* Work item
Set out exactly, line by line, the stretch of data below that begins at the line containing "Open the Debug menu" and ends at the line containing "The image size is (1235, 743).", with both ends kept.

Saved entries
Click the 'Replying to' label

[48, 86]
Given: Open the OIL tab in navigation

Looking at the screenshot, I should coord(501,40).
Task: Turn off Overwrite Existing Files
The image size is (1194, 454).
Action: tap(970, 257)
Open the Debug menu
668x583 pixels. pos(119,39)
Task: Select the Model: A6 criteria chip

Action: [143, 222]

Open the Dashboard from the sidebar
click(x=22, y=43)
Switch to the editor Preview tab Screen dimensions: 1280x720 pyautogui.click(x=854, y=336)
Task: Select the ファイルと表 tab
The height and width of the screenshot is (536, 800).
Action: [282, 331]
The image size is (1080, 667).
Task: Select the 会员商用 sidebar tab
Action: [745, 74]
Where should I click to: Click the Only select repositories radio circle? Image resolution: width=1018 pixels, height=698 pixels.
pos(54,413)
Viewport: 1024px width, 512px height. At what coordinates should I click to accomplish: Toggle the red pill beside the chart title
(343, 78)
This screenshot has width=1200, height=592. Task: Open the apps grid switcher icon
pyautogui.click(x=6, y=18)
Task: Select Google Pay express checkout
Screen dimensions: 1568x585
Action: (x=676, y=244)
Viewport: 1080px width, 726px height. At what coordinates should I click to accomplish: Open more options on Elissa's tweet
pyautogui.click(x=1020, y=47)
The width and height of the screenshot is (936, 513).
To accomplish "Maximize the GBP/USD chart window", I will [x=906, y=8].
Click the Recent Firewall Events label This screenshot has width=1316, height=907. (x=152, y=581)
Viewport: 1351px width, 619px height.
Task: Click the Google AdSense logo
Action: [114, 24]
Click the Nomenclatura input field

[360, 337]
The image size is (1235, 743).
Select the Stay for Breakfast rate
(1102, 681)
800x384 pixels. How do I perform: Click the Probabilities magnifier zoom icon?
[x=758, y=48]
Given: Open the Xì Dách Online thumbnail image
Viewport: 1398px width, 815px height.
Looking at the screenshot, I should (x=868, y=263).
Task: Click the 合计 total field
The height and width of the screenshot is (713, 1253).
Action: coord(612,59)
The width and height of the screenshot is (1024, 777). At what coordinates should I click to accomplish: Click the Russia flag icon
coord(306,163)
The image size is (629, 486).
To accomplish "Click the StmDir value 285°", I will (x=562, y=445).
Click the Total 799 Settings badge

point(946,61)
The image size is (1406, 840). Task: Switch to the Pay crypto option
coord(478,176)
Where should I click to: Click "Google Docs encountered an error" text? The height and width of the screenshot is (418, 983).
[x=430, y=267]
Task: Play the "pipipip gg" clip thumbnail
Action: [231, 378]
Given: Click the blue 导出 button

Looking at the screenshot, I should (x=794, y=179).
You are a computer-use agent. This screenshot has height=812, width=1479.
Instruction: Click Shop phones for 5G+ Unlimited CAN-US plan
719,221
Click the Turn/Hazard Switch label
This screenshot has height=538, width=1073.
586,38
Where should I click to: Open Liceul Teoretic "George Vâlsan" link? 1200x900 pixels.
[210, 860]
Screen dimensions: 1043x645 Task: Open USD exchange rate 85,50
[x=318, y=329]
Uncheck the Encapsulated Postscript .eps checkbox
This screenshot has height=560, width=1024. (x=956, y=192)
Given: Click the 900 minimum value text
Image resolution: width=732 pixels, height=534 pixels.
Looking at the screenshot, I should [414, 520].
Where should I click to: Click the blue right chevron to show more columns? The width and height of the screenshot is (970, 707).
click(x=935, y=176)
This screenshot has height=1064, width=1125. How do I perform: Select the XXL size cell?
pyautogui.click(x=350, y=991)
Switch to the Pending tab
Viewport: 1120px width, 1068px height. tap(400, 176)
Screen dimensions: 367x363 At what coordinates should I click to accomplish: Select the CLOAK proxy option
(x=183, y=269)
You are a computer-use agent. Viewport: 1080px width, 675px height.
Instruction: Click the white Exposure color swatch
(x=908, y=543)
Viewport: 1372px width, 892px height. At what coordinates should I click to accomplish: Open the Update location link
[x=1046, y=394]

* Answer to this exercise
Open the Debug menu
668x583 pixels. pos(119,39)
Task: Select the Model: A6 criteria chip

Action: [143, 222]

Open the Dashboard from the sidebar
click(x=22, y=43)
Switch to the editor Preview tab Screen dimensions: 1280x720 pyautogui.click(x=854, y=336)
Task: Select the ファイルと表 tab
The height and width of the screenshot is (536, 800).
Action: [282, 331]
The image size is (1080, 667).
Task: Select the 会员商用 sidebar tab
Action: [745, 74]
Where should I click to: Click the Only select repositories radio circle? Image resolution: width=1018 pixels, height=698 pixels.
pos(54,413)
Viewport: 1024px width, 512px height. At what coordinates should I click to accomplish: Toggle the red pill beside the chart title
(343, 78)
This screenshot has width=1200, height=592. Task: Open the apps grid switcher icon
pyautogui.click(x=6, y=18)
Task: Select Google Pay express checkout
Screen dimensions: 1568x585
Action: (x=676, y=244)
Viewport: 1080px width, 726px height. At what coordinates should I click to accomplish: Open more options on Elissa's tweet
pyautogui.click(x=1020, y=47)
The width and height of the screenshot is (936, 513).
To accomplish "Maximize the GBP/USD chart window", I will [x=906, y=8].
Click the Recent Firewall Events label This screenshot has width=1316, height=907. (x=152, y=581)
Viewport: 1351px width, 619px height.
Task: Click the Google AdSense logo
Action: [114, 24]
Click the Nomenclatura input field

[360, 337]
The image size is (1235, 743).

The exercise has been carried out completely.